Enquanto engravatados do mundo inteiro armam o seu pomposo teatro e comandam a guerrinha para ver quem é o mais tecnológico, milhões de pessoas continuam sem acesso a essa tecnologia. A pergunta básica é: tecnologia para quem? E não quem é o melhor. Trata-se do ordinal ordinário, que indica status sem apontar caminho algum para resolver as questões mais sérias. Um trabalhador de Bangladesh, por exemplo, que ganhe um salário médio leva cerca de sete anos para conseguir comprar um computador e adquirir uma linha telefônica fixa ou móvel. Logo, o acesso à internet é um privilégio de poucos habitantes bengaleses. Isso sem contar o exército de famintos e miseráveis espalhados pelo mundo. Mas aí é outro papo.

A manchete é igualmente irritante. O problema não é ficar atrás da Jamaica. O Brasil também está atrás de Dinamarca, Suécia, Cingapura, Finlândia, Suíça, Holanda, Estados Unidos, Islândia, Reino Unido e Noruega... Mas destes tudo bem, são top, segundo o relatório. Da Jamaica não. Da Jamaica é proibido.

Há nisso uma duplicação do complexo de inferioridade que nós temos, fruto do fato de passarmos anos ouvindo que somos subdesenvolvidos. Sub, sub, sub o quê? – nunca perguntaram para os inventores das letrinhas indicadoras. Como admitimos ser menores ou piores do que as ditas nações desenvolvidas, temos que criar uma compensação. Uma forma de fazer isso é eleger países que sejam "inferiores" a nós para garantirmos um campo de atuação imperial. A atitude, preguiçosa ou viciada, de estar sempre olhando para fora com o intuito de pedir ilusão como esmola só faz confirmar o estado de amargura proveniente de nossa estagnação. Ocupamos o lugar de sempre: o de um país à espera. E como o futuro próspero nunca chega, uma melancolia vai se inseminando e ocupando um espaço cada vez maior no espírito coletivo.

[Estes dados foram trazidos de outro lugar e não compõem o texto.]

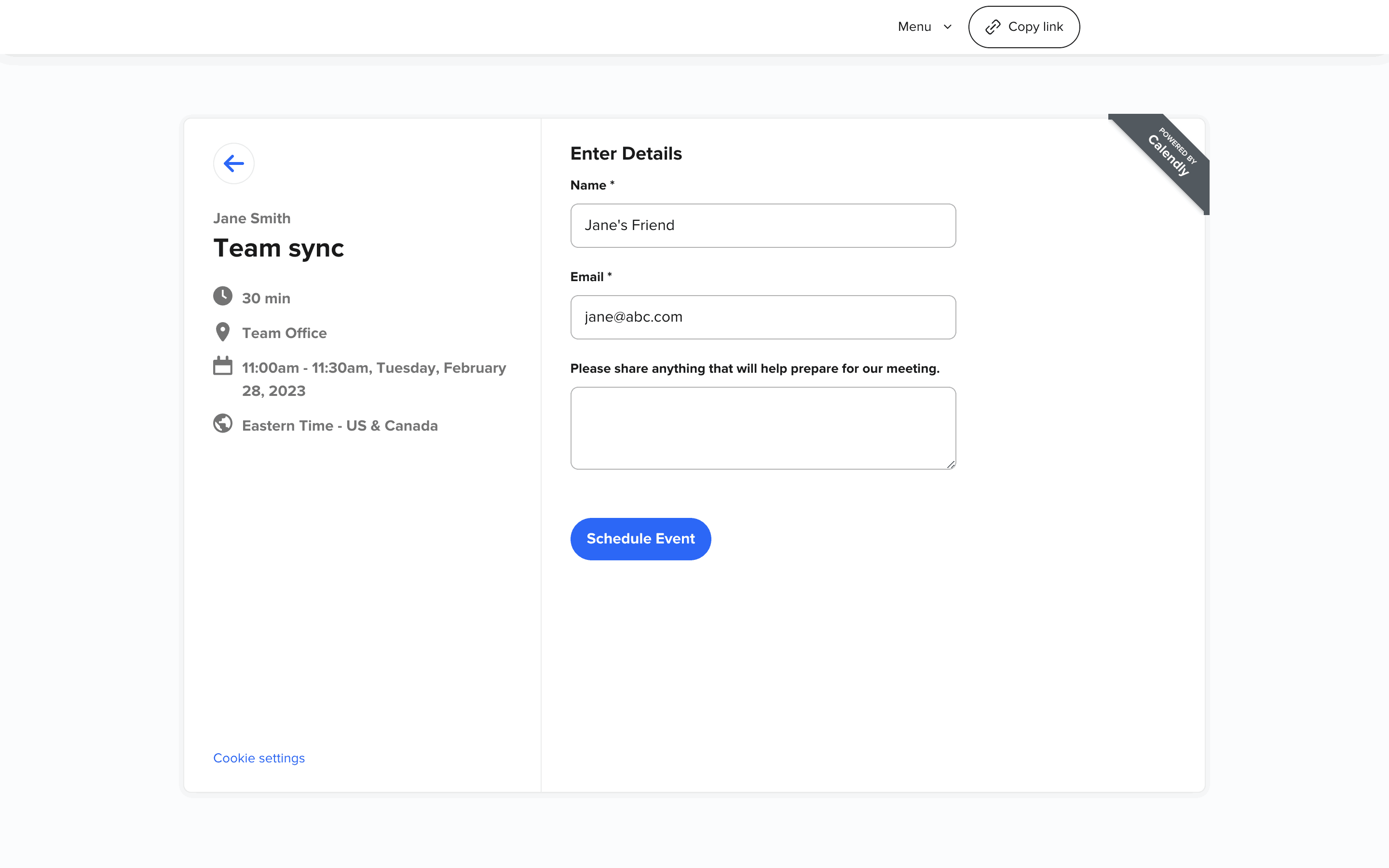Click the meeting notes text area
This screenshot has height=868, width=1389.
coord(763,428)
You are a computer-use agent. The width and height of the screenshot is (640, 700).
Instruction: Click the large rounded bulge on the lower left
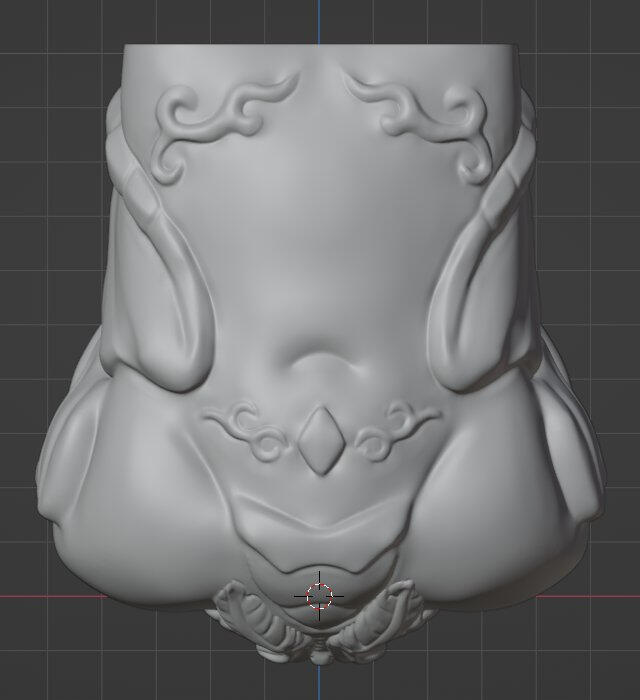click(x=120, y=490)
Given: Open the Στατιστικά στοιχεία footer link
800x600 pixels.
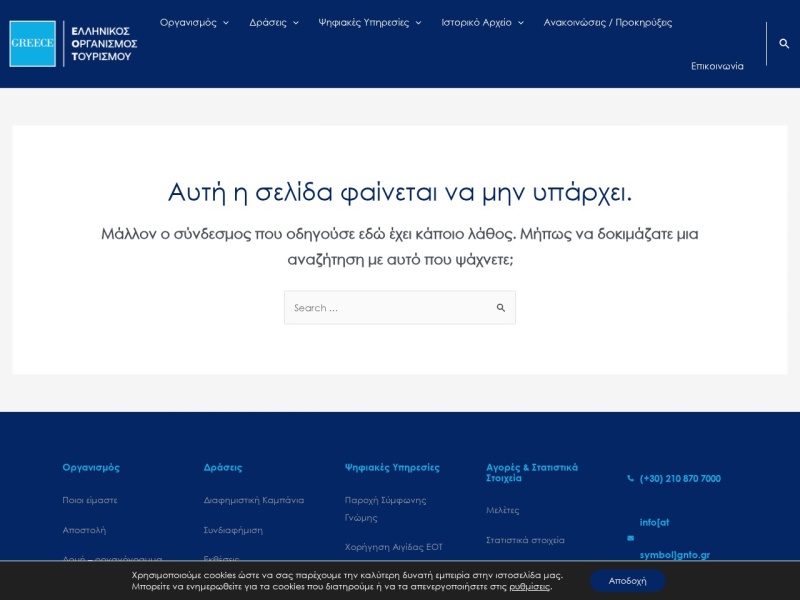Looking at the screenshot, I should (x=525, y=540).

Olhar para dentro de uma forma honesta já é algo em si difícil. Torna-se mais difícil ainda se considerarmos que o Brasil é imenso, cheio de recortes e sem memória, o que nos garante uma boa dose de ignorância. Entretanto, o autoconhecimento de nossa vida brasileira é fundamental. Enquanto semearmos obscuridade, estaremos condenados a uma esperança inútil. Não pelos índices, mas pelo nosso próprio descaso.